Items from a dataset:
============================================================

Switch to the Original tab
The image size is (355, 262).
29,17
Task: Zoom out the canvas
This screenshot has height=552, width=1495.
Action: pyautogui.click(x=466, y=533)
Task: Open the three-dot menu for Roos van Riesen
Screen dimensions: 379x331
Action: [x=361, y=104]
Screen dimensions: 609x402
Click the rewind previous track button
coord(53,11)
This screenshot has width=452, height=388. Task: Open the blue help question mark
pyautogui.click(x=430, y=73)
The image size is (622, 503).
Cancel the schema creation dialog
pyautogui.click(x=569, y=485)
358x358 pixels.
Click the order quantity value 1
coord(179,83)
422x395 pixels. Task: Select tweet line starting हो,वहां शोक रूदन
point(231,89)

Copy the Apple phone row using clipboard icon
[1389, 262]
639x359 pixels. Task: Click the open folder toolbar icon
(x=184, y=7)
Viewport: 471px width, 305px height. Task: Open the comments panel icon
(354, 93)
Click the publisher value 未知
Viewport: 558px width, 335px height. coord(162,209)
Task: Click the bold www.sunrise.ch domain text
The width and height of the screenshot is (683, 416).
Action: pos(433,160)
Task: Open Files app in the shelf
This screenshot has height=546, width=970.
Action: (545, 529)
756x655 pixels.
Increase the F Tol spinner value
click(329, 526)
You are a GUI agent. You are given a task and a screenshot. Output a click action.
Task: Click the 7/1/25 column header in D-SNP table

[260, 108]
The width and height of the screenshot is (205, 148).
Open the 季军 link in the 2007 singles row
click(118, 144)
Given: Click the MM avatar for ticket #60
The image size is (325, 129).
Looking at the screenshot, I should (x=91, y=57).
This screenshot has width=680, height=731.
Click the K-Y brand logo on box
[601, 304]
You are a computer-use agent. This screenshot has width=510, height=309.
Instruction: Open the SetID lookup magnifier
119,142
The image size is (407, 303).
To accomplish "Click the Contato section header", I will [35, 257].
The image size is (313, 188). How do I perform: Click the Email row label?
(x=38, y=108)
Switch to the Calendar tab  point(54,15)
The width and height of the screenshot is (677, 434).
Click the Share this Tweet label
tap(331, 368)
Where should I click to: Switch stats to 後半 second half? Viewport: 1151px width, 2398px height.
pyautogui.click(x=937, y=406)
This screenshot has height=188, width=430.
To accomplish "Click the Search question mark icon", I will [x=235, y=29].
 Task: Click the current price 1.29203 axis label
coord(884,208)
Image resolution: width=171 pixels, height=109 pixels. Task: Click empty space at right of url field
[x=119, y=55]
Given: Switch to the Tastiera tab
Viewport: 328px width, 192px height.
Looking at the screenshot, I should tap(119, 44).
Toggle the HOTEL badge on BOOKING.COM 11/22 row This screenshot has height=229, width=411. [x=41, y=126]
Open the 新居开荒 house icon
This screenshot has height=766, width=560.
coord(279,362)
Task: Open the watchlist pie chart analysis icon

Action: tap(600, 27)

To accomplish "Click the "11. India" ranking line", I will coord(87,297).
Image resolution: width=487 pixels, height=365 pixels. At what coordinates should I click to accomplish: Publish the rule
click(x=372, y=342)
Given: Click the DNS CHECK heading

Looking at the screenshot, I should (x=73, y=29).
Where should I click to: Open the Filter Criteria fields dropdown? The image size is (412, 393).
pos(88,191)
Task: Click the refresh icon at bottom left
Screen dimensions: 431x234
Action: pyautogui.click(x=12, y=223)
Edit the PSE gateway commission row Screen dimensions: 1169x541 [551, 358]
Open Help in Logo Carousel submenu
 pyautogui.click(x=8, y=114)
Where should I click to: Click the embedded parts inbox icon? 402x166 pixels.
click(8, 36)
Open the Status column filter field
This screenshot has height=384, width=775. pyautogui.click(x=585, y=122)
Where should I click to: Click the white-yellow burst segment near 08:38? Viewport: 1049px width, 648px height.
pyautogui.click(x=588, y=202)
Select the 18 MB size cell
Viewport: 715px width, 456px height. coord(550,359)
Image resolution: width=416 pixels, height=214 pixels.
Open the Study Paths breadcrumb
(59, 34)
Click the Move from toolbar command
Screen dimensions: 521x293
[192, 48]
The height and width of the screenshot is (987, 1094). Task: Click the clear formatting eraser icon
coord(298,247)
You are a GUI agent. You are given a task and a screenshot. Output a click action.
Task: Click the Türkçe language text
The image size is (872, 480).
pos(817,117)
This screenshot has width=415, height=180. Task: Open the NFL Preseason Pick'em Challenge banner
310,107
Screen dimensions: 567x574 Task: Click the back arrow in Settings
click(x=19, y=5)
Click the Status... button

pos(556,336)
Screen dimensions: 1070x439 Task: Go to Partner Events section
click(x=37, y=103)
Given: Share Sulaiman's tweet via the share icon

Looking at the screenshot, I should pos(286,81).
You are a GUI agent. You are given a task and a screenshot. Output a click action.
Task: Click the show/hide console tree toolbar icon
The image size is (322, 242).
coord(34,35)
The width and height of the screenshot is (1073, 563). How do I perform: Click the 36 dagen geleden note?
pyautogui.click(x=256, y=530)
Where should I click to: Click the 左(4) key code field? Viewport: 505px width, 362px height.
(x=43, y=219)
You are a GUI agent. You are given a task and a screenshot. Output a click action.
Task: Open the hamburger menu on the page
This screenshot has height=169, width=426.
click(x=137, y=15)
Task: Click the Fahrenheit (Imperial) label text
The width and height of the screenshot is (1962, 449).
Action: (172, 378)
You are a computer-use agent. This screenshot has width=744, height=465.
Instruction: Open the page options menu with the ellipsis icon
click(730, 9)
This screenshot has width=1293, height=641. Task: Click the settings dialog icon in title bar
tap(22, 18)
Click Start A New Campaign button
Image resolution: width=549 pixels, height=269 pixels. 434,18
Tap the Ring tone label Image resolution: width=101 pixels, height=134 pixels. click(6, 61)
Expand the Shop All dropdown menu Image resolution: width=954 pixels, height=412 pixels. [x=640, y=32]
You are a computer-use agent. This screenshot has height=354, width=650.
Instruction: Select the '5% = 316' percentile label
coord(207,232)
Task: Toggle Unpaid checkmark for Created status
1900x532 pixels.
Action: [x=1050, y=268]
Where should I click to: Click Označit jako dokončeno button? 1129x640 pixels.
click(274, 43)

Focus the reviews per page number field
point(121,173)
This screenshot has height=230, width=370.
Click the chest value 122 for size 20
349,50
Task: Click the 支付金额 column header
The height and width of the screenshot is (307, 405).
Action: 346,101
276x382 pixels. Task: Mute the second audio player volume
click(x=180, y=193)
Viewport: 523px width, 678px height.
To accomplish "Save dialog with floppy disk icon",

============================================================

Exercise instructions
Check the data above and report how many lines include the word "will", using a bare number.

Result below
3